Kemudian paku-pentol-kapas-pengorek itu disurukkan ke lubang gigi Lomok, diputar-putar seperti putaran baut yang aus di lubang mur. Kedua kakaknya semakin garuk-garuk kepala melihat praktik penyembuhan gigi tersebut. Apalagi Ibu mereka sudah mirip penonton paling heboh di tengah-tengah pertandingan tinju di televisi, yang bersikeras menyemangati Lomok. Situasi ini mirip sekali dengan di saat menonton tayangan itu, tapi biasanya Ayah merekalah yang sering ribut di depan tivi, bukan Ibu. Apakah Lomok kesakitan? Sebetulnya tidak sakit-sakit amat. Kau tahu bagaimana rasanya saat mencungkil secuil daging di sela-sela gigi hingga gusi berdarah? Atau kau yang terlalu keasikan ngurek telinga dengan bulu ayam? Nah, seperti itulah yang dirasakan Lomok saat itu—agak geli, sakit, tetapi sekaligus nikmat.
Syaratnya harus tujuh kali korekan, ucap ayah Lomok. Setelah itu Ayahnya menuliskan angka tiga pada kertas dengan membuat dua lingkaran di bagian atas dan bawah angka itu, artinya gigi bagian atas dan gigi bagian bawah. Ayahnya meminta lem kertas. Kedua kakak Lomok saling menyuruh di antara mereka dan tampak kebingungan. Untunglah Ibu mereka cekatan sebagai asisten praktik pengobatan gigi yang aneh itu dan langsung beranjak ke kamar Lomok. Gerak-gerik Ibu mereka seperti setrika panas yang seketika itu juga sudah berada di dekat pintu.
Ayah lalu naik ke atas kursi, memegang kertas, mengolesinya dengan lem, dan menempelkannya di atas kusen pintu depan rumah.

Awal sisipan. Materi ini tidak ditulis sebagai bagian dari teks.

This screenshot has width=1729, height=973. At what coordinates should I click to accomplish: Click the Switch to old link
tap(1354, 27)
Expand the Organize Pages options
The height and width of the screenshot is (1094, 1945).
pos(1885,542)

Ambilkan palu, itulah titah terakhir Ayahnya, hingga napas Ibu mereka terdengar ngos-ngosan karena masuk-keluar dapur. Setelah paku-pentol-kapas-pengorek itu dipalu tiga kali, ya harus tiga kali, Lomok seakan merasakan keajaiban saat itu juga. Rasa sakit di gigi busuknya lenyap sekejap. Ia tersenyum, terheran-heran sendiri dengan wajah begonya. Sakit gigi bagi Lomok hampir sama dengan hukuman cambuk lidi tiga batang dari Ibunya sewaktu ia ketahuan bolos sekolah. Meski berkali-kali tersedu-sedu memohon ampun di kaki ibunya, ia masih juga mengulanginya dan tak mau jera. Jadi antara ulat-ulat di giginya dan sifat kepala batunya memiliki kemiripan.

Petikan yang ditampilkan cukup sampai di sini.